## Challenge
Starting from the line containing "Given: Click the" and running through the end of the items below, rewrite those items as a two-column CSV with the headers request and answer. Put each field in quotation marks, replace line breaks with spaces, and leave out the pictures.

## Collected data

▽

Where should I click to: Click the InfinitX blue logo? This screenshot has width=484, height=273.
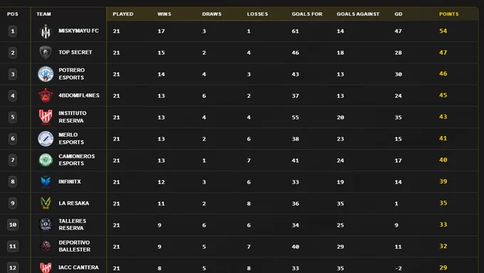point(46,182)
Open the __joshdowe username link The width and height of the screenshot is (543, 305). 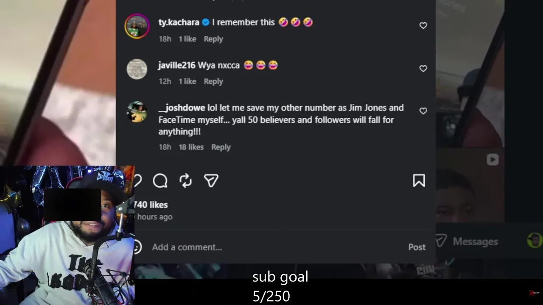coord(182,108)
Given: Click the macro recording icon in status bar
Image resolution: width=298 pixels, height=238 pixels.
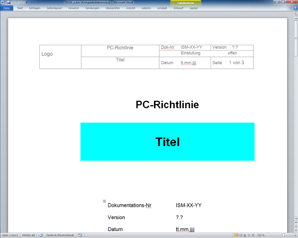Looking at the screenshot, I should pos(79,235).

△

## Full response
request,answer
"Given: Click the macro recording icon in status bar Image resolution: width=298 pixels, height=238 pixels.","Looking at the screenshot, I should pos(79,235)."